Amorphous-based controlled-release gliclazide matrix system.

The aim of this study was to develop a hydrophilic oral controlled release system (CRS) using the amorphous form of gliclazide, a BCS class II compound, listed on the WHO list of essential medicines. For this purpose, spray-dried dispersions (SDDs) of gliclazide were produced using various grades of hydroxypropyl methylcellulose acetate succinate (HPMCAS) or copovidone as carrier under fully automated conditions. The solid-state properties of prepared SDDs were characterized using X-ray powder diffraction (XRPD), scanning electron microscopy (SEM), modulated differential scanning calorimetry (MDSC), and Fourier transform infrared spectroscopy (FTIR). Supersaturated micro-dissolution testing of SDDs in fasted state-simulated intestinal fluid showed prolonged supersaturation state, with solubility increases of 1.5- to 4.0-fold. Solubility and stability characteristics of the most desirable SDDs in terms of relative dissolution area under the curves (AUCs) (AUC(SDD)/AUC(crystalline)) and stable supersaturated state concentration ratio up to 180 min (C180/Cmax) were determined.
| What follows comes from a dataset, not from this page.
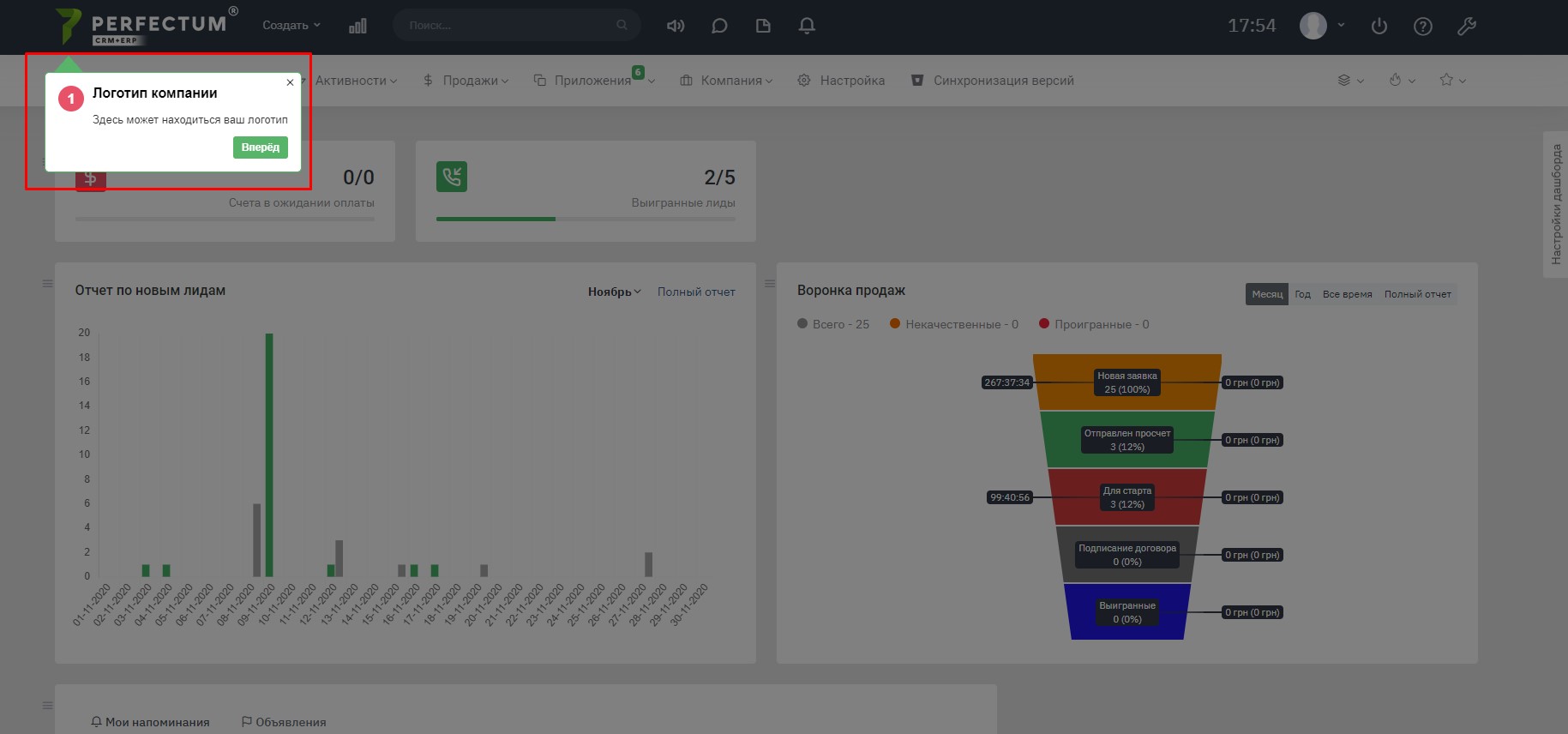Click the power logout icon

click(x=1379, y=26)
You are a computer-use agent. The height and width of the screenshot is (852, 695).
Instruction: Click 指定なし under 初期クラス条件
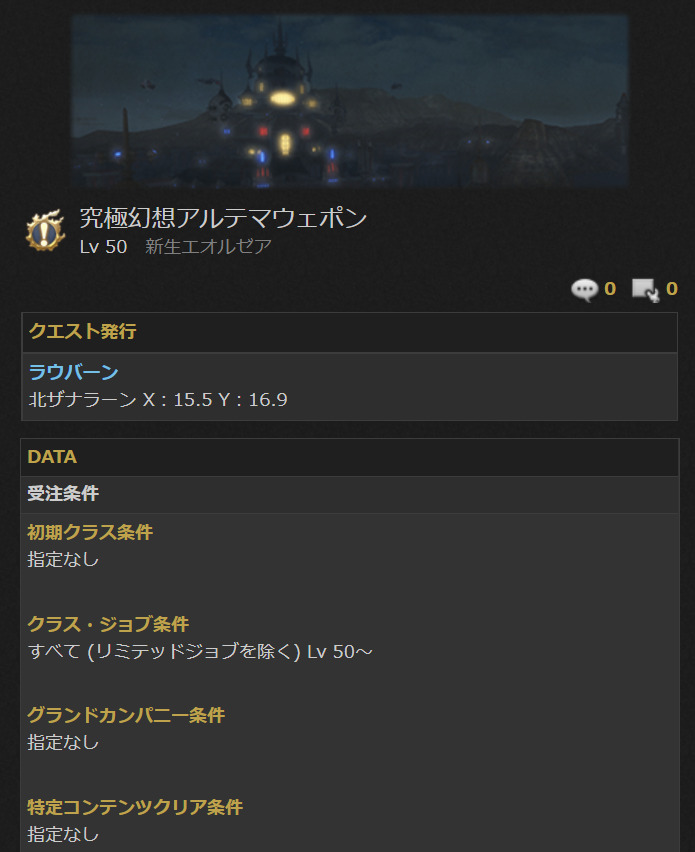[x=63, y=559]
The optimized gliclazide-SDD amorphous forms were included into matrix tablets with HPMC blends using compaction simulator. Developed matrix systems were subjected to standard USP dissolution testing. Dissolution profiles obtained were linear with different slopes indicating varying rates of dissolution. Six-month storage stability testing was performed, and dissolution profiles remained stable with "similarity factor" (f 2 = 85). Results show that the use of various HPMCAS as a drug carrier in the spray-drying process produces homogeneous single-phase SDDs which are stable and promising for inclusion into HPMC-based hydrophilic matrix systems.